Ваша задача: Замени «screenshot» на «image» в строках начиная со строки с «Task: Select the HEVC (H.265) 4K row label» и заканчивая строкой с «click(x=221, y=35)» включительно. Выведи только эти строки, остальное в них не меняй.

Данные о поиске видимых целей
'''
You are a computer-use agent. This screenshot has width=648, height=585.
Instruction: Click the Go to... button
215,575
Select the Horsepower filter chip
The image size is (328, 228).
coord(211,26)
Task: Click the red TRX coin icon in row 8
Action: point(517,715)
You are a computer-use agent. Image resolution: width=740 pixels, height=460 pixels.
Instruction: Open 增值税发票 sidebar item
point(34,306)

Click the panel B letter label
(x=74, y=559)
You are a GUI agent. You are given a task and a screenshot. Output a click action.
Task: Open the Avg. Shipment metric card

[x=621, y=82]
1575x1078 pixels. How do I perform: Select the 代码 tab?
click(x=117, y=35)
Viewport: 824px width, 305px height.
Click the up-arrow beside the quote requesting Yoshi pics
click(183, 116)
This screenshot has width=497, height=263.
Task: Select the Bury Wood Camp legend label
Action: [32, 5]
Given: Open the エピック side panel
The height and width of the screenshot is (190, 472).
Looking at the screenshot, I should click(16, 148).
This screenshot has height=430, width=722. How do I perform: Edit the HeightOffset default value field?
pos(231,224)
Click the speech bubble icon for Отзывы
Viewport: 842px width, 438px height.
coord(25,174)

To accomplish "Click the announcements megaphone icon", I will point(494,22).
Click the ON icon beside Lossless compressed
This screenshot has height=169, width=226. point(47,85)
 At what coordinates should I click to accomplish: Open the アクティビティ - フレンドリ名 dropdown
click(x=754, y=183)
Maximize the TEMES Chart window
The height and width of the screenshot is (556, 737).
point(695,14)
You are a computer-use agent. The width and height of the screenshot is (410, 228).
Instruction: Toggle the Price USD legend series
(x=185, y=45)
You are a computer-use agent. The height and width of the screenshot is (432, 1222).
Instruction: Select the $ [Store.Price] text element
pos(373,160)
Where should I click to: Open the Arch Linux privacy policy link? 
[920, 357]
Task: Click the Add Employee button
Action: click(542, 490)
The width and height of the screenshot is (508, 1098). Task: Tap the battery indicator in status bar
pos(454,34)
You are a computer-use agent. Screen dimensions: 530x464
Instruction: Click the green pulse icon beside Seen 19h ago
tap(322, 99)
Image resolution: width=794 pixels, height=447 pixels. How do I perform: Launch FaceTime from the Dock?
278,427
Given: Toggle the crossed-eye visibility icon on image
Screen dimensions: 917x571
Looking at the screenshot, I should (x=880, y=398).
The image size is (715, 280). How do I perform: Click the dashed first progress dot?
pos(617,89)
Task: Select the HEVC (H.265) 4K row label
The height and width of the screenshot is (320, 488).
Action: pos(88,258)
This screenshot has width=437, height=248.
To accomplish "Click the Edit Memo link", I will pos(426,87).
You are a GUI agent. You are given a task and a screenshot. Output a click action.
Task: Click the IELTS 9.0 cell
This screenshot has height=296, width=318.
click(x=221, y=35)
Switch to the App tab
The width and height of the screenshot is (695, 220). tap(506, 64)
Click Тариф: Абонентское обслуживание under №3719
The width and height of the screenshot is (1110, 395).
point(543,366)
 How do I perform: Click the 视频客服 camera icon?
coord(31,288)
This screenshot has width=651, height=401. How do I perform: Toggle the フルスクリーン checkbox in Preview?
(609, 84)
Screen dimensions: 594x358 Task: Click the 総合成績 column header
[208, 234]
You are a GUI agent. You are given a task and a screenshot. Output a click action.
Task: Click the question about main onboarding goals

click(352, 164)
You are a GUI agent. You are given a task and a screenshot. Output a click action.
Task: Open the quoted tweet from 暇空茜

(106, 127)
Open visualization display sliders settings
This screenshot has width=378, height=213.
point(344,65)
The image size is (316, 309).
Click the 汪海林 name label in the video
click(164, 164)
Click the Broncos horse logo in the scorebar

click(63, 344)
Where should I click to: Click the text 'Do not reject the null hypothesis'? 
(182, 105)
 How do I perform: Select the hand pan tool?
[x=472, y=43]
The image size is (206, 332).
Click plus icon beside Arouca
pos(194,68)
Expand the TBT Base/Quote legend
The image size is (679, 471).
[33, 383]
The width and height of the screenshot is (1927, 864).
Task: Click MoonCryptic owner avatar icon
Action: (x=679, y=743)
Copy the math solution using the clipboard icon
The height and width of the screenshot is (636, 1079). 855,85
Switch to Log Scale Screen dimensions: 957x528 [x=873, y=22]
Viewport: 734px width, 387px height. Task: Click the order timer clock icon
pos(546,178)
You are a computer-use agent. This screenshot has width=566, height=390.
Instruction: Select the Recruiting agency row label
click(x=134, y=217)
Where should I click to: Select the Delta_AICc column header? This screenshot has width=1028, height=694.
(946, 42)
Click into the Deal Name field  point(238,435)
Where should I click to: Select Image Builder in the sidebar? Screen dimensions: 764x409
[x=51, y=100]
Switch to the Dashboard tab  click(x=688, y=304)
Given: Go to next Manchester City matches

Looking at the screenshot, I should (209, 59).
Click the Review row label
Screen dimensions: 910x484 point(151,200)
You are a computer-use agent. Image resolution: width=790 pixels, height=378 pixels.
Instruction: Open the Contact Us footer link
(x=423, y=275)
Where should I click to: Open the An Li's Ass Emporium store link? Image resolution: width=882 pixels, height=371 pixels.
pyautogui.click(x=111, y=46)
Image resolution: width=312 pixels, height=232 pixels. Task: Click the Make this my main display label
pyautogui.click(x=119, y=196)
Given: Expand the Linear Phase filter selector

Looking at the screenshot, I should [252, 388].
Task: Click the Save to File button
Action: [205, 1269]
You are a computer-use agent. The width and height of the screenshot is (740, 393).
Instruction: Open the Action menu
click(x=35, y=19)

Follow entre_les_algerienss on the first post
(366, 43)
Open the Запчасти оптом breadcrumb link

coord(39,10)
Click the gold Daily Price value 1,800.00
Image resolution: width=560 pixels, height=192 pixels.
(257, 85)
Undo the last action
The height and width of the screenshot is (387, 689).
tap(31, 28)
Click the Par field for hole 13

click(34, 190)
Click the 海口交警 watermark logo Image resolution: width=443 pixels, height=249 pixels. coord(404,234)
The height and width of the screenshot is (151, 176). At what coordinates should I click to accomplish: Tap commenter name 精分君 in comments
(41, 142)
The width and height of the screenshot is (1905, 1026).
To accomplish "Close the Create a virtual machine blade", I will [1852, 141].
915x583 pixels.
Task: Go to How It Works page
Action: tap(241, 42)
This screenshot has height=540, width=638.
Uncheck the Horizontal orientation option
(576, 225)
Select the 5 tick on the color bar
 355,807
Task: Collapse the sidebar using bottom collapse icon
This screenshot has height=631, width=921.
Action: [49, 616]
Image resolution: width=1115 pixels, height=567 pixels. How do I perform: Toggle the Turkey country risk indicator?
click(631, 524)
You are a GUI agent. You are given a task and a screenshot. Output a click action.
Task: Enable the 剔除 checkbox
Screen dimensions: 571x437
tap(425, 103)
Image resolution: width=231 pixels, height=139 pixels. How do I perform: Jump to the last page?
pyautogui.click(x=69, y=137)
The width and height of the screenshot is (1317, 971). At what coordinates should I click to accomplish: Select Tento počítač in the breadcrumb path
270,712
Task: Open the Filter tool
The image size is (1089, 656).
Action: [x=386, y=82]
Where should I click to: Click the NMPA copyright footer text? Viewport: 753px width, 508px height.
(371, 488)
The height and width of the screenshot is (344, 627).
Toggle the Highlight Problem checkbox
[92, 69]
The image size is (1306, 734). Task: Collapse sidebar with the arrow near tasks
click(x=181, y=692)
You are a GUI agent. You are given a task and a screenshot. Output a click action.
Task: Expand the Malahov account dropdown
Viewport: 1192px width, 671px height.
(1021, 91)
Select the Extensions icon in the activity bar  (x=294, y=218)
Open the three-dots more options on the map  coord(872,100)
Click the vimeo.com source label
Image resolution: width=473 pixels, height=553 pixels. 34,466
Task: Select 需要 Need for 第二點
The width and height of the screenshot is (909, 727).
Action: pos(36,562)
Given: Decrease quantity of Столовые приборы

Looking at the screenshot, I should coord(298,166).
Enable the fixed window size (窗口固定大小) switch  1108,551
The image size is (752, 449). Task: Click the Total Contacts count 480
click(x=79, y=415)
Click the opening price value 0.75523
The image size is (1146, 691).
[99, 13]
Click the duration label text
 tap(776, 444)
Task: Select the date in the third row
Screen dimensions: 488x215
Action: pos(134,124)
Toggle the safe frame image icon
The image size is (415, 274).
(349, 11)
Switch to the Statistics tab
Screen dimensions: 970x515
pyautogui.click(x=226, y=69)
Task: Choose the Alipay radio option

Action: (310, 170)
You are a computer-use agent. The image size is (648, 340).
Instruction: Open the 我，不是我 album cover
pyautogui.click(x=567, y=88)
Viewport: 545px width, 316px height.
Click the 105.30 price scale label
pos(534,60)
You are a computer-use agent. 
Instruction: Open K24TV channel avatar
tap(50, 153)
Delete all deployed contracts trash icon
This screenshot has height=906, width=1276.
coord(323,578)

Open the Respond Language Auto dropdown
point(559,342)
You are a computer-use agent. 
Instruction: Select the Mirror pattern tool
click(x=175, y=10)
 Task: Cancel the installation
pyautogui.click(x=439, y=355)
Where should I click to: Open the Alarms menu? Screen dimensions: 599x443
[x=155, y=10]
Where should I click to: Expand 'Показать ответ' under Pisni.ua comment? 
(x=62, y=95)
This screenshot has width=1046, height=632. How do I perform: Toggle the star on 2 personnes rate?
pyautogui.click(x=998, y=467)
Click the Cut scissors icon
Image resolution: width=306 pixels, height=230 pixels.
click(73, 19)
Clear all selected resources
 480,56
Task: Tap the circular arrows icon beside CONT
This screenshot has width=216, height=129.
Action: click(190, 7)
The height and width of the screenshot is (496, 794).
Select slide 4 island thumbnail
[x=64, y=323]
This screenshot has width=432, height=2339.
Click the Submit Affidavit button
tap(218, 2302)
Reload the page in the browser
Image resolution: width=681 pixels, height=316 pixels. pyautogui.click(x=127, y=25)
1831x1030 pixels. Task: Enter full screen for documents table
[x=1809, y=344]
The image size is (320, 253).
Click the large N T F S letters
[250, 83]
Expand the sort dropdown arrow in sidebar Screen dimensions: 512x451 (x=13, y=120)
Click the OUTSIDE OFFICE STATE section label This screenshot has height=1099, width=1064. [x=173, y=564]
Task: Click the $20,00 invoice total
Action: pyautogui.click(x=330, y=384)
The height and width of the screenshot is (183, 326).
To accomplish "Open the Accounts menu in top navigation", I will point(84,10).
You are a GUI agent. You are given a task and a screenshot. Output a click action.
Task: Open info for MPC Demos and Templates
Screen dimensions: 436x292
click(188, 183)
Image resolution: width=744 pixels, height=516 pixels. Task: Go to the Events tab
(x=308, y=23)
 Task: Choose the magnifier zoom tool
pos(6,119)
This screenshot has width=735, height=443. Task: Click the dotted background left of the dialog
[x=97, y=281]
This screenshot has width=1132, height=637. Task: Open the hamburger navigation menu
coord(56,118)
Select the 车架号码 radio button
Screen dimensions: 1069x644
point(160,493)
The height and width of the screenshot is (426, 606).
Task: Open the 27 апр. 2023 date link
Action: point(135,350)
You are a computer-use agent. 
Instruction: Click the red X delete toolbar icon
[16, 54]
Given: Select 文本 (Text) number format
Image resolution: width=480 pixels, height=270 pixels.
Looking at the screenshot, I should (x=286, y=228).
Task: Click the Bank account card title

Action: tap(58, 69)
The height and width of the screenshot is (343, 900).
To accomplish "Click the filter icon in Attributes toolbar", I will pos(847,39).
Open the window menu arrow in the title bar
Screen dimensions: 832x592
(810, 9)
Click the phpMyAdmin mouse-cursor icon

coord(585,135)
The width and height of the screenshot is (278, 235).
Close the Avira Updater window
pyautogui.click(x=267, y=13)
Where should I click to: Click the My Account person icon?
'''
Итоговый ответ:
Task: Select the HEVC (H.265) 4K row label
The height and width of the image is (320, 488).
Action: pos(88,258)
This image has width=437, height=248.
To accomplish "Click the Edit Memo link", I will pos(426,87).
You are a GUI agent. You are given a task and a image. Output a click action.
Task: Click the IELTS 9.0 cell
This image has height=296, width=318.
click(x=221, y=35)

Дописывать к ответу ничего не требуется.